======== SUPPLIED TEXT ========

Because of strong demand and limited spaces, two similar Wood You Believe seminars involving Personal and Ancestral Healing are scheduled to be held in the Edmund Rice Healing Centre in Callan, Co Kilkenny on Saturdays March 15th and 22nd also from 10am to 4pm. The cost will be €50 with refreshments and lunch included. Bookings by phone or text to Jim Maher on 086-1276649. This is a beautiful venue that is quickly becoming established as a centre of Healing. Early booking is advised.
Tue Feb 25th – Leadership as Enabling
Leadership and authority are generally regarded as going hand in hand. There are many who long to be in leadership but not for the right reasons. They like to be in charge and to control others or have an innate need to be bossy. Real leadership has nothing to do with telling others what to do or exercising control. Its essence is to be found in the root meaning of the word authority, and it comes from the Latin word ‘augere’ which means to make things grow. We can extrapolate this to also mean to empower, to bring out the best and to develop potential. From that root word we get the sense of leadership not being seen as gift in itself but more in how it enables the gifts of others to come to the fore.

======== DATASET CONTENT ========

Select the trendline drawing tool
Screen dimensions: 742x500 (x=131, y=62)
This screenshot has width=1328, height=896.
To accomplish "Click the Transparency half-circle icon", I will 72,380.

========

CHALLENGE A: According to the supplied text, why are two similar seminars being held in Callan? Answer in one to three sentences.
CHALLENGE B: From the supplied text, extract word for word the passage that starts at the words "Tue Feb 25th" and ends after the words "to the fore.".
The material can be set aside, since nothing here depends on it.

FULL OUTPUT A: Two similar seminars are scheduled because of strong demand and limited spaces. They are to be held on Saturdays, March 15th and 22nd.

FULL OUTPUT B:
Tue Feb 25th – Leadership as Enabling
Leadership and authority are generally regarded as going hand in hand. There are many who long to be in leadership but not for the right reasons. They like to be in charge and to control others or have an innate need to be bossy. Real leadership has nothing to do with telling others what to do or exercising control. Its essence is to be found in the root meaning of the word authority, and it comes from the Latin word ‘augere’ which means to make things grow. We can extrapolate this to also mean to empower, to bring out the best and to develop potential. From that root word we get the sense of leadership not being seen as gift in itself but more in how it enables the gifts of others to come to the fore.